--- begin Excerpted text ---

Delegate to the Second Constitutional Convention of California
- In office September 28, 1878 – March 3, 1879
- Preceded by: Office established
- Succeeded by: Office abolished
- Constituency: 1st congressional district

Personal details
- Born: November 13, 1820 Mullingar, County Westmeath, Ireland
- Died: June 14, 1883 (aged 62) San Francisco, California, U.S.
- Party: Democratic

= Eugene Casserly =

American politician (1820–1883)

Eugene Casserly (November 13, 1820 – June 14, 1883) was an Irish-born American journalist, lawyer, and politician. He was the son of scholar Patrick S. Casserly, and he served in the United States Senate from California.

--- end Excerpted text ---
--- begin Record list ---

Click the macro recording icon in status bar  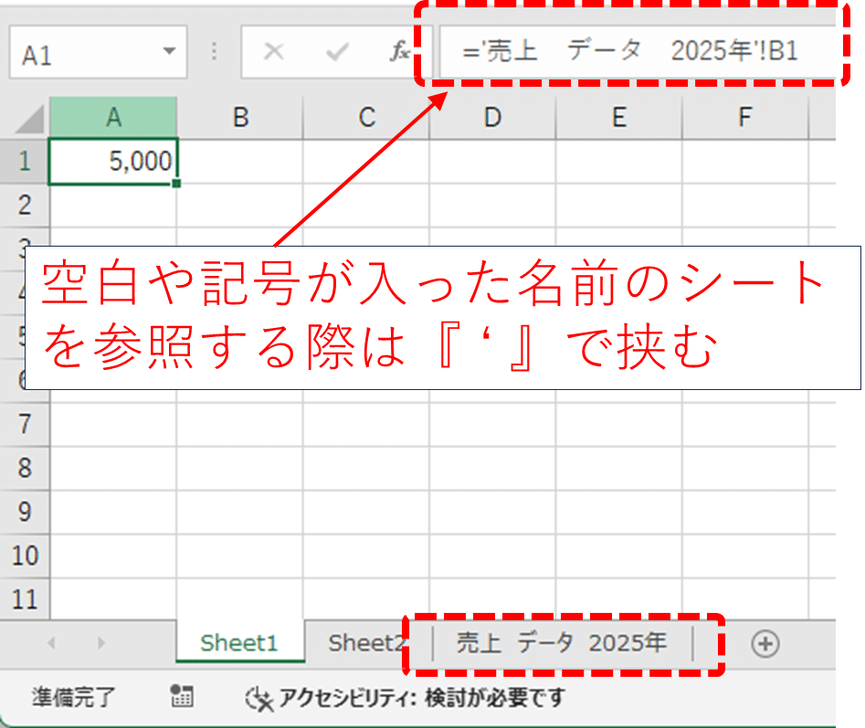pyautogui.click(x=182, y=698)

--- end Record list ---
--- begin Record list ---

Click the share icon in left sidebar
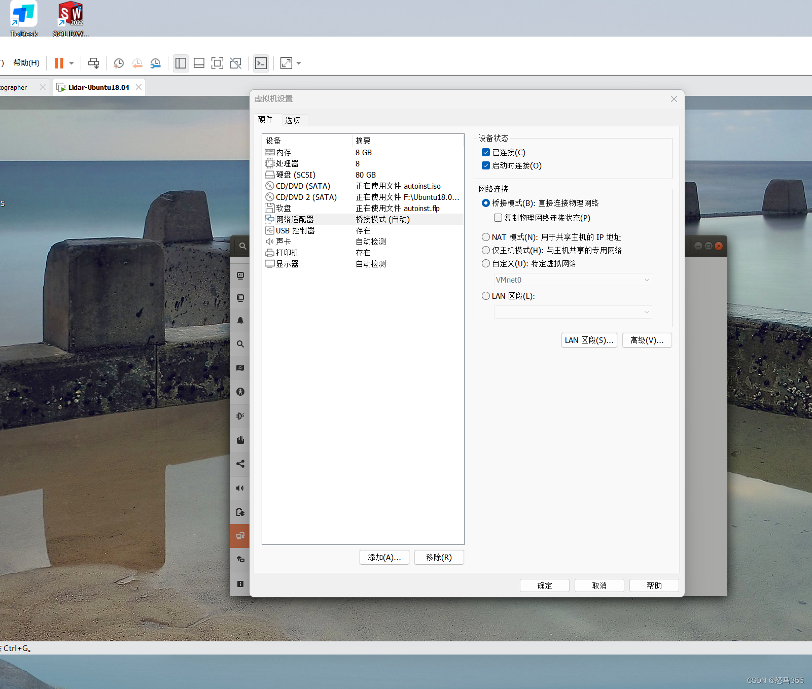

--- end Record list ---
--- begin Record list ---

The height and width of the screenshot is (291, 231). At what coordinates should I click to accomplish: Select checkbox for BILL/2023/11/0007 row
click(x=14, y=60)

--- end Record list ---

### Task description
Pick up the Eugene Casserly biography above and continue it from its last sentence.

### Result of this task
==Biography==

Eugene Casserly was born on November 13, 1820, in Mullingar, County Westmeath, Ireland, and immigrated to the United States with his parents in 1822, settling in New York City. Casserly's father prepared him for a college education and he attended and graduated from Georgetown University in Washington, D.C. He subsequently studied law and was admitted to the bar in 1844 and began practicing in New York City. Casserly became editor of Freeman's Journal and contributed to several newspapers in various cities.

Before moving to San Francisco, California, in 1850, Casserly served on the New York City corporation counsel from 1846 to 1847. Upon moving to California, he published the Public Balance, the True Balance and the Standard, and was elected State printer in 1851 before retiring from journalism and resuming his law practice. In 1854, he married Teresa, daughter of deceased merchant John Doyle. Together, they had three children, two sons and a daughter.

Casserly was elected as a Democrat to the United States Senate in 1867, where he served from March 1869 until his resignation on November 29, 1873. In the U.S. Senate, he served as chairman of the Committee on Pacific Railroads during the 42nd Congress and the Committee on Engrossed Bills during the 42nd Congress and 43rd Congress.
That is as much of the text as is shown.